RECORDS FOR PROCESSING ::

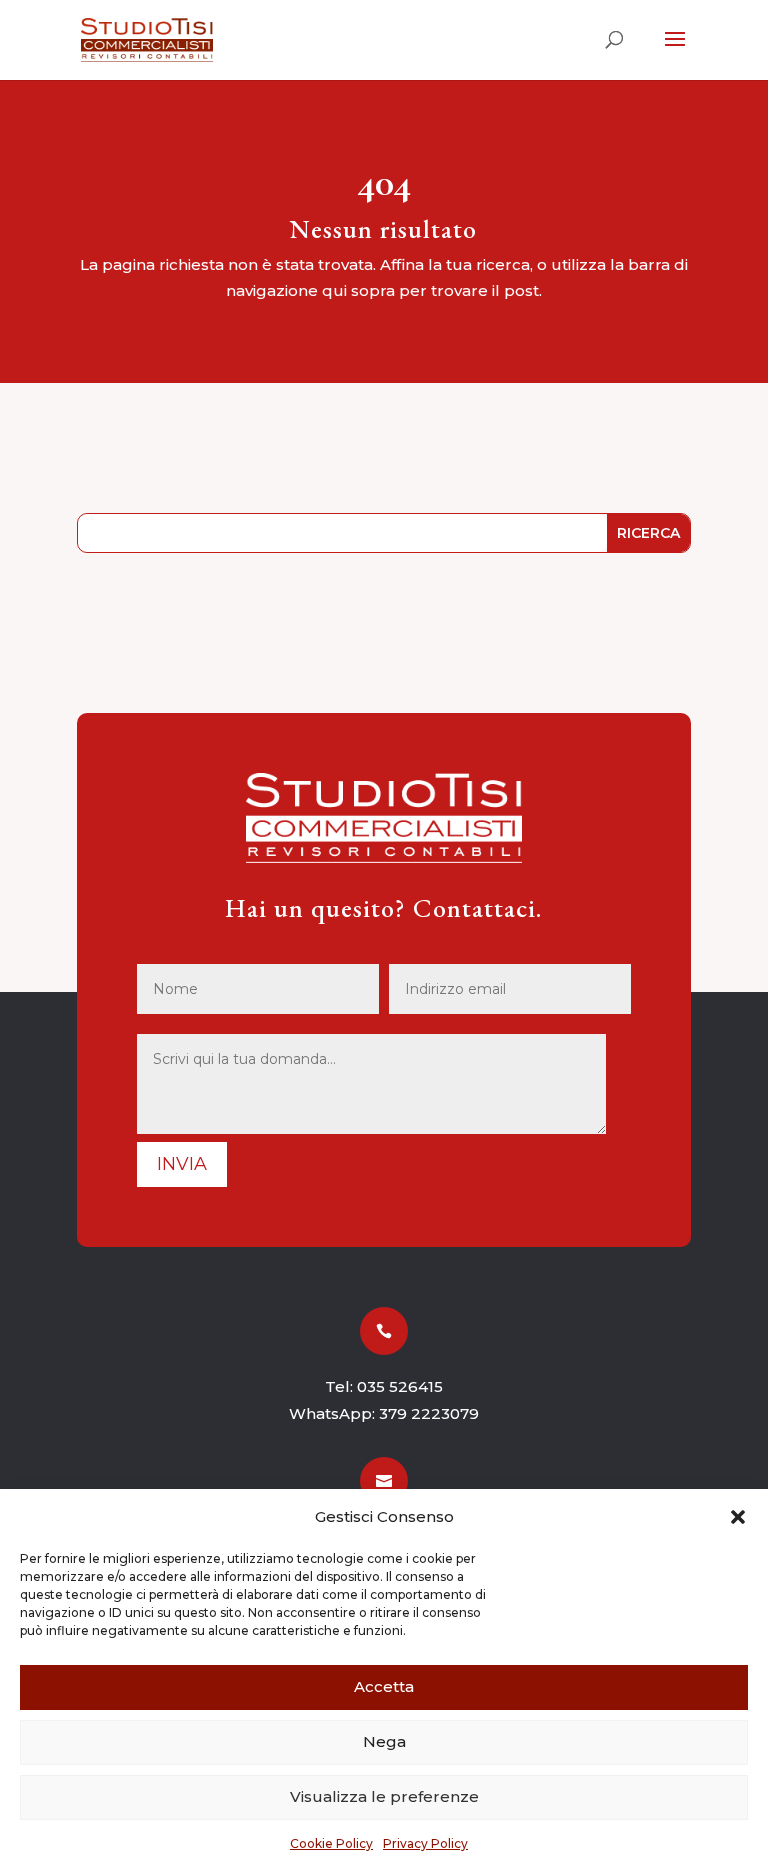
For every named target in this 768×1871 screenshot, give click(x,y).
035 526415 (400, 1386)
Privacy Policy (425, 1843)
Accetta (384, 1686)
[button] (738, 1517)
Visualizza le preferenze (384, 1796)
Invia (182, 1164)
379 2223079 (429, 1413)
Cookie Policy (331, 1843)
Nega (384, 1741)
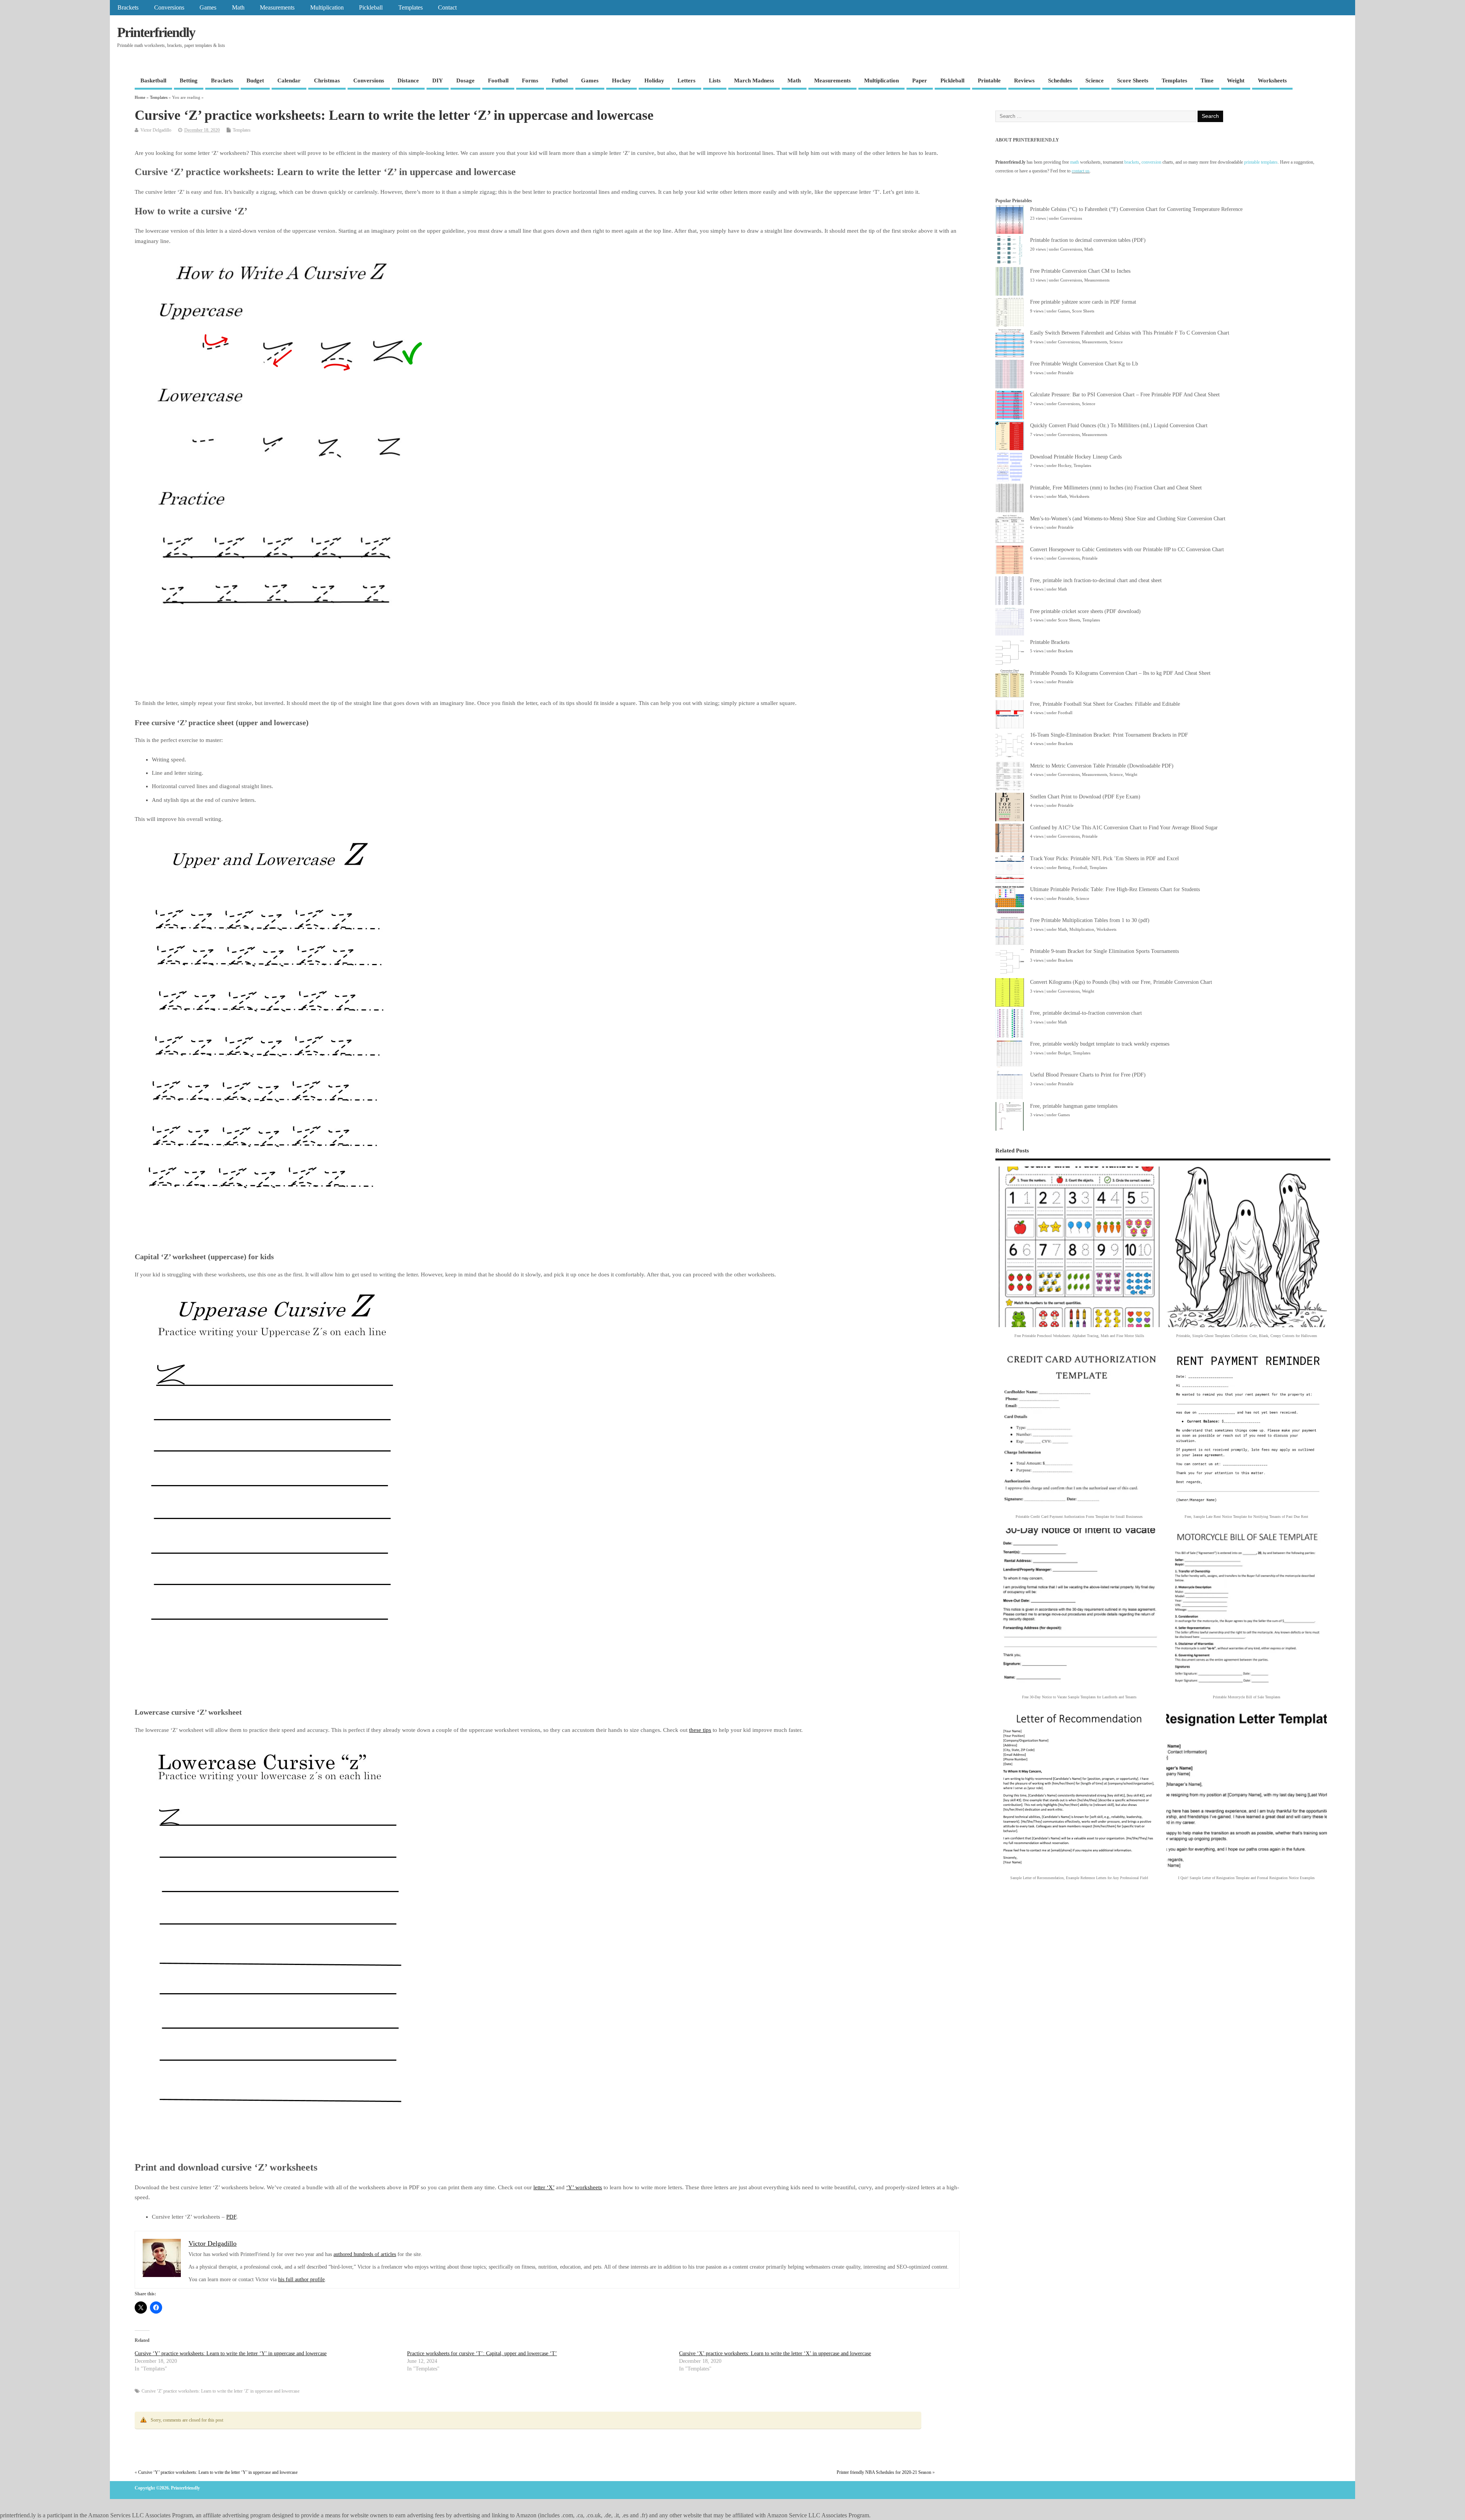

WORK ORDER ::
For this exercise, return every entry verbatim and omit all pictures.

RESPONSE AREA ::
For every named target in this 768×1871 screenshot, give click(x,y).
035 526415 (400, 1386)
Privacy Policy (425, 1843)
Accetta (384, 1686)
[button] (738, 1517)
Visualizza le preferenze (384, 1796)
Invia (182, 1164)
379 2223079 (429, 1413)
Cookie Policy (331, 1843)
Nega (384, 1741)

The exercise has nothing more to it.